**Try it**.
The response should reproduce exactly the lines from the top of the listing below through the one that contains "[Share on Twitter] (66, 386)", and nothing else; pictures do not belong in it.

**Provided records**.
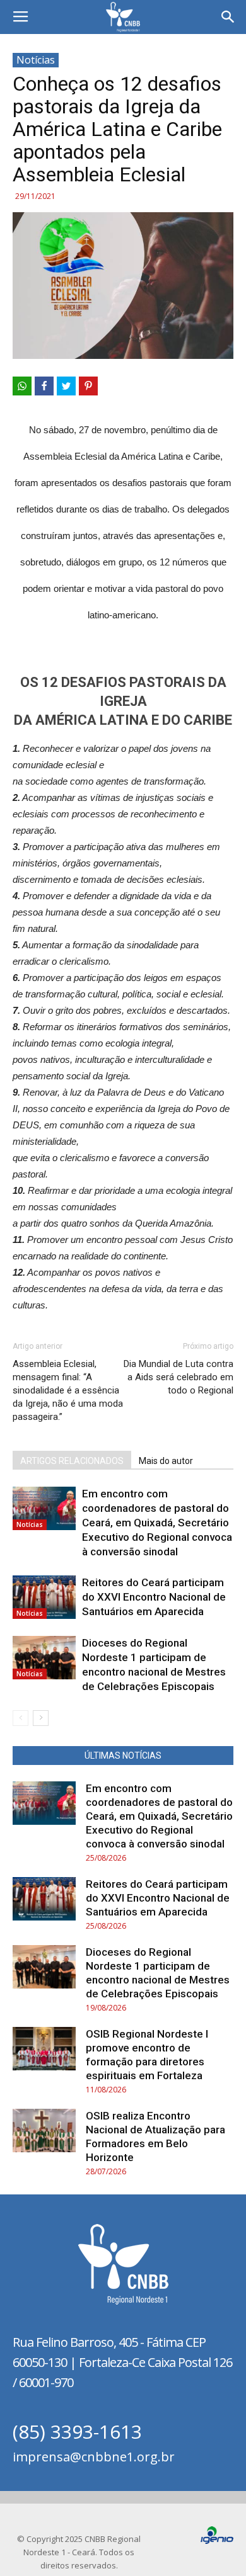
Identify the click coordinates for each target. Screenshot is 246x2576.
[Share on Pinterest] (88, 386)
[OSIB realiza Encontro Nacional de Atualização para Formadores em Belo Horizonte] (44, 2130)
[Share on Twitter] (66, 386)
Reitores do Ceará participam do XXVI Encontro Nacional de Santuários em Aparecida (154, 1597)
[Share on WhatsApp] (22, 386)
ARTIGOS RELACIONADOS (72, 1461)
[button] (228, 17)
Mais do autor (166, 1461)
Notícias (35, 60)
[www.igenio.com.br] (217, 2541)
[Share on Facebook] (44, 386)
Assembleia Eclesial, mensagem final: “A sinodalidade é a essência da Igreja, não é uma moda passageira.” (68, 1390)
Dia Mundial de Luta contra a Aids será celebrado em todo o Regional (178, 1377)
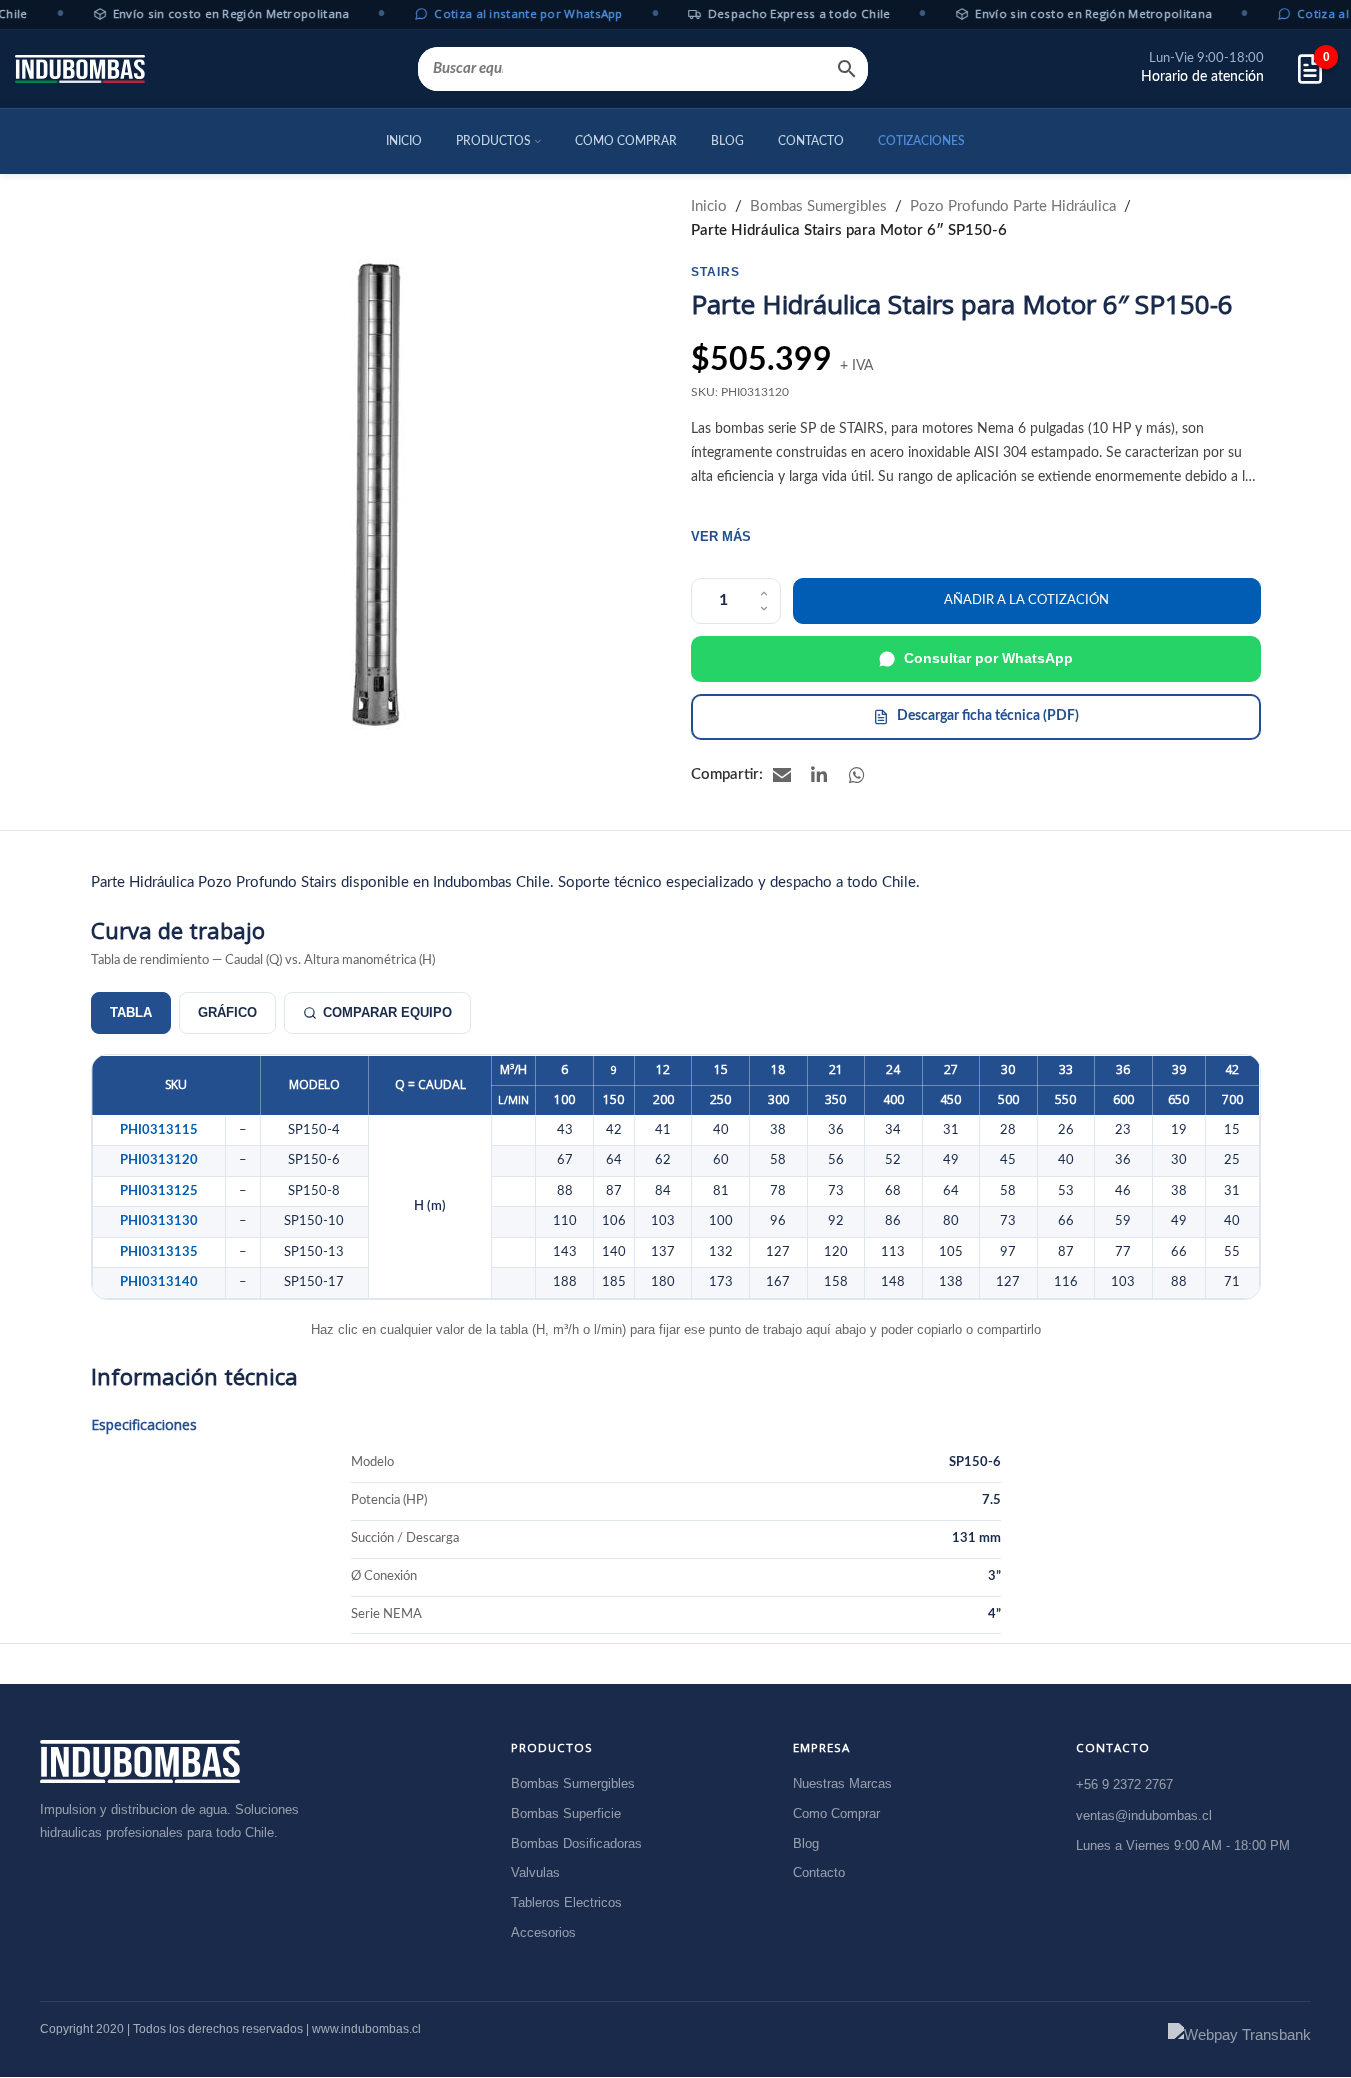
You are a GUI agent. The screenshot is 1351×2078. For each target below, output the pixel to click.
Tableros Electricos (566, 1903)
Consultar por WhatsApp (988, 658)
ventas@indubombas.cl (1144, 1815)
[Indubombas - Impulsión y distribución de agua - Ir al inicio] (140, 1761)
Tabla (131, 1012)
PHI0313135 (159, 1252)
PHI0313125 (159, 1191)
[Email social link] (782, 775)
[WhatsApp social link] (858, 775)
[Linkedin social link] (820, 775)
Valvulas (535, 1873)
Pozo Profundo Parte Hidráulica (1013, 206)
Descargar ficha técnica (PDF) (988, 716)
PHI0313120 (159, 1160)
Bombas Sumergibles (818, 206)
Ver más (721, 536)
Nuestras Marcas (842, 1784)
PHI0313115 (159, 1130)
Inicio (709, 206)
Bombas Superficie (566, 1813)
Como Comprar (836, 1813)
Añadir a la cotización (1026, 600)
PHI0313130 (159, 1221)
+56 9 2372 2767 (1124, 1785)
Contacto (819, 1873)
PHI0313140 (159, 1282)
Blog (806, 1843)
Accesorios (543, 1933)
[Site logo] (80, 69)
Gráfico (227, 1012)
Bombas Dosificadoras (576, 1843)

**Output of the task**.
Identify the click coordinates for each target. Screenshot is 246x2576.
[Share on Pinterest] (88, 386)
[OSIB realiza Encontro Nacional de Atualização para Formadores em Belo Horizonte] (44, 2130)
[Share on Twitter] (66, 386)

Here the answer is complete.